Written task
Copy everything in the listing from the line containing "Given: Tap the Collingwood striped team icon" down to the line containing "click(978, 259)", substituting "Grayscale" for "Color Filters" and leaving all else unchanged.

Exercise input
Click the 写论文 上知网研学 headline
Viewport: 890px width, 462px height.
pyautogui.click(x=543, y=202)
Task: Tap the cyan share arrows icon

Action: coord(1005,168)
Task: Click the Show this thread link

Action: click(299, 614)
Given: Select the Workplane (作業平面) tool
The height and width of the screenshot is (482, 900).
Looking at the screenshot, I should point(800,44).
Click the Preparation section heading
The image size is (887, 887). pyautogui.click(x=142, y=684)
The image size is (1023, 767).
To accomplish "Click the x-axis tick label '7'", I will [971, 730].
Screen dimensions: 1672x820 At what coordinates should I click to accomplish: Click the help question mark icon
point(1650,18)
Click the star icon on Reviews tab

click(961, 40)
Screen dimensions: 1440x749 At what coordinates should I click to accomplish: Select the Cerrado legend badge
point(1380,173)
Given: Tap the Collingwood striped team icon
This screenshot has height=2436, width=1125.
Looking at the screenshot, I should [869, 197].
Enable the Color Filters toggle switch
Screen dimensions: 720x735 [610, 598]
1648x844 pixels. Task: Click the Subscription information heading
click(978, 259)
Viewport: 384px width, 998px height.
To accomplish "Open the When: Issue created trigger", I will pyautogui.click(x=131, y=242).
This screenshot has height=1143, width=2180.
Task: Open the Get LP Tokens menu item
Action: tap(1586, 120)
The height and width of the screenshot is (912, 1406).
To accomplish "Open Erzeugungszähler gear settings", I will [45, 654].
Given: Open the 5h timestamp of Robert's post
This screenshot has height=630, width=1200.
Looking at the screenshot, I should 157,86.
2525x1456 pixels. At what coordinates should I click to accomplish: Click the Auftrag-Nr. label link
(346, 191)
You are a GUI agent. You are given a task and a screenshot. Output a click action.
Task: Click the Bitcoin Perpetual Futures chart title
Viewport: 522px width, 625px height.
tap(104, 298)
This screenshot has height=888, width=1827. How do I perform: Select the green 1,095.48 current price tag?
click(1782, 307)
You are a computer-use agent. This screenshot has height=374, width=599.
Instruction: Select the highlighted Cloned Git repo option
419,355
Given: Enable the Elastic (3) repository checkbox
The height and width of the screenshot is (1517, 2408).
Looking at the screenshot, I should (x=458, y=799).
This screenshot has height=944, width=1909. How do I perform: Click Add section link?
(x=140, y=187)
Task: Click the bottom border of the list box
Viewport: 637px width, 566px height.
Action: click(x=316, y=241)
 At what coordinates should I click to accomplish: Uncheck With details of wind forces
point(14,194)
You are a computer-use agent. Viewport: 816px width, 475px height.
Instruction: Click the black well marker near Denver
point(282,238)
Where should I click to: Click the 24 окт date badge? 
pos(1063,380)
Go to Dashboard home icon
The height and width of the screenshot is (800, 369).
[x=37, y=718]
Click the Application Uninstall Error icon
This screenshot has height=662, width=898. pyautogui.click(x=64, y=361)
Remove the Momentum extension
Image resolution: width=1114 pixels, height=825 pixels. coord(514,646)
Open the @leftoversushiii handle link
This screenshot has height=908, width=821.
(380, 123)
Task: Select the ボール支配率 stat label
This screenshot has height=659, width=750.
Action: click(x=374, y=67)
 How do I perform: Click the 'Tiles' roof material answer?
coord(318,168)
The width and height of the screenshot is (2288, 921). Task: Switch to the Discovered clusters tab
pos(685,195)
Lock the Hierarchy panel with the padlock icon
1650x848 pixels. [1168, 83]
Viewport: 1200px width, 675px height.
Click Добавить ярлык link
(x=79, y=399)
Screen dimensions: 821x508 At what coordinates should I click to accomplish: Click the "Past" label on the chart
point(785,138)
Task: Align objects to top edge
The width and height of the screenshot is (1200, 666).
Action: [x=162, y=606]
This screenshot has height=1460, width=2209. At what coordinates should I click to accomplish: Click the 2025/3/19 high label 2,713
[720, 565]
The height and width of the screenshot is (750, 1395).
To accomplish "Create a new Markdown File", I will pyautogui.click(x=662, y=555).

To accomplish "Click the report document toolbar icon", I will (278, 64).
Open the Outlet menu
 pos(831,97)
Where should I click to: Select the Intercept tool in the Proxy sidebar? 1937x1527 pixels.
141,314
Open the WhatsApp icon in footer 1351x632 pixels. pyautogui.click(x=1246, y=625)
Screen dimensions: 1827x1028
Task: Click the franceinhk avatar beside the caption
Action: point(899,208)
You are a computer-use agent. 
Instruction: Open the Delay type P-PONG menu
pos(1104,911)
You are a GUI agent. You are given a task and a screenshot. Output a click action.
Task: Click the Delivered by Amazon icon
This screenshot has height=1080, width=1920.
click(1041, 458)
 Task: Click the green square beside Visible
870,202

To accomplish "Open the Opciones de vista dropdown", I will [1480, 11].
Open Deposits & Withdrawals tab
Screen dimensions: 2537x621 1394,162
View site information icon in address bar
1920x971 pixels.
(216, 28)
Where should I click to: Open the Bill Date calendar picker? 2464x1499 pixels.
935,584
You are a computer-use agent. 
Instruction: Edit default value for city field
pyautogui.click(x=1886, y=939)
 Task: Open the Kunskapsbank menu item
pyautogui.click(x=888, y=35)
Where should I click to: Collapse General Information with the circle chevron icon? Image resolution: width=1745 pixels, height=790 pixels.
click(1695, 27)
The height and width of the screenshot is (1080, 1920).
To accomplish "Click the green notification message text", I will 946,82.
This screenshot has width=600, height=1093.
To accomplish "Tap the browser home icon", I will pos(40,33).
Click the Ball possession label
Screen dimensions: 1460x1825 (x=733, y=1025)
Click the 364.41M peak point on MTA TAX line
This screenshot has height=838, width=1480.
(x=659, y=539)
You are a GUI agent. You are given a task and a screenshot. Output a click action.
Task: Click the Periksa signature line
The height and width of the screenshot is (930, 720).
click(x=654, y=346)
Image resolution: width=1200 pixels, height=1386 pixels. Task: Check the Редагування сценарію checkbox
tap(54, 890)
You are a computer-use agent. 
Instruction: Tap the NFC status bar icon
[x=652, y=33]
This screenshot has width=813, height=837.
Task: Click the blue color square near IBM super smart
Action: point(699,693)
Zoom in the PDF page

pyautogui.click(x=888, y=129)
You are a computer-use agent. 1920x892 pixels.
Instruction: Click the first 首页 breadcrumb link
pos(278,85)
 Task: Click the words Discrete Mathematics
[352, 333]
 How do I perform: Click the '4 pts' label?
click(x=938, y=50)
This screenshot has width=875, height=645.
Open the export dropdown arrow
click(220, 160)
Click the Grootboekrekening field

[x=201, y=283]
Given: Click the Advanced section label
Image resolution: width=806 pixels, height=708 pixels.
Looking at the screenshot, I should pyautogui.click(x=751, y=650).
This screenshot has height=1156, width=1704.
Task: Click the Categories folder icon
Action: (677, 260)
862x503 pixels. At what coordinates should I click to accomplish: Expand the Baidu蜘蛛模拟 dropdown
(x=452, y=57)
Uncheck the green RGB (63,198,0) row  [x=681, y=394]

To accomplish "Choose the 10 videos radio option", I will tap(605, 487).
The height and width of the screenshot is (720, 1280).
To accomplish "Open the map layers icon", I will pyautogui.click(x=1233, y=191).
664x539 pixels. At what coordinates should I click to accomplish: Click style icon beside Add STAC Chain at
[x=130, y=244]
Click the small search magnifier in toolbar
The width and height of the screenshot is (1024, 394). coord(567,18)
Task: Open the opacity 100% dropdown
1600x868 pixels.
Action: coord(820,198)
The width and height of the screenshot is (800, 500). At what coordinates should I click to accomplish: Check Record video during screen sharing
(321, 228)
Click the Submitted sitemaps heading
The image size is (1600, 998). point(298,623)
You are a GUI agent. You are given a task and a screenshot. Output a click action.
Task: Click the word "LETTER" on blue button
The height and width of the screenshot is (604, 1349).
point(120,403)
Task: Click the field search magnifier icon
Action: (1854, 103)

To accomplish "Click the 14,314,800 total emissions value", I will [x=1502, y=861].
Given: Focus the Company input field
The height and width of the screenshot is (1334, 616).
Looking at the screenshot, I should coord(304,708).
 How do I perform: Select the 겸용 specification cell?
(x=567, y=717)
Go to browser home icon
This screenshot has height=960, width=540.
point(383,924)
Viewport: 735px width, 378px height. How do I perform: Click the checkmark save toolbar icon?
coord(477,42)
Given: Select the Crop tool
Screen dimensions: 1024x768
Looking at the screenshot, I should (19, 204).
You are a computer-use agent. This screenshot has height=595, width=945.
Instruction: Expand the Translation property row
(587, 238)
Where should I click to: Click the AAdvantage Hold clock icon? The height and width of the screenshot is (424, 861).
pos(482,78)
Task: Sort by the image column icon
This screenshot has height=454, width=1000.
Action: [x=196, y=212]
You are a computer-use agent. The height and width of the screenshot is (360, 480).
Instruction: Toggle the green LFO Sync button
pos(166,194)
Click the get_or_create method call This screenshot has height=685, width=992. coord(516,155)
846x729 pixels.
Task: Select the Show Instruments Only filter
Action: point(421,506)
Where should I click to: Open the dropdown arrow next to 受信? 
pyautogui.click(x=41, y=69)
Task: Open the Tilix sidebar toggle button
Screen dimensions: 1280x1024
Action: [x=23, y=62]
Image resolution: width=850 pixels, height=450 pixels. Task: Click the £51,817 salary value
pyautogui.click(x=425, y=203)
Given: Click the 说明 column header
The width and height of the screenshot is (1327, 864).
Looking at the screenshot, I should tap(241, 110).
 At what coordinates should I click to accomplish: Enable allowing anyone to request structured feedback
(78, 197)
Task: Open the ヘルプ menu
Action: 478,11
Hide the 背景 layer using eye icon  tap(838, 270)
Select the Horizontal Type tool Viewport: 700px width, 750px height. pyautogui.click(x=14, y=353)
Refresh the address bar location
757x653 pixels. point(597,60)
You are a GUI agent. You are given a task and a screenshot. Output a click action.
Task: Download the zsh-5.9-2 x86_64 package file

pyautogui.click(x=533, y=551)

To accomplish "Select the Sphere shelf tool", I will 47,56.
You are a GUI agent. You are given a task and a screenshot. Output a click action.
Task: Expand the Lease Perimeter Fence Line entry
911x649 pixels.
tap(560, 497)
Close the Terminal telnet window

Result of this exercise
Given: Tap the Collingwood striped team icon
This screenshot has height=2436, width=1125.
Looking at the screenshot, I should [869, 197].
Enable the Grayscale toggle switch
Screen dimensions: 720x735 [610, 598]
1648x844 pixels. Task: Click the Subscription information heading
click(978, 259)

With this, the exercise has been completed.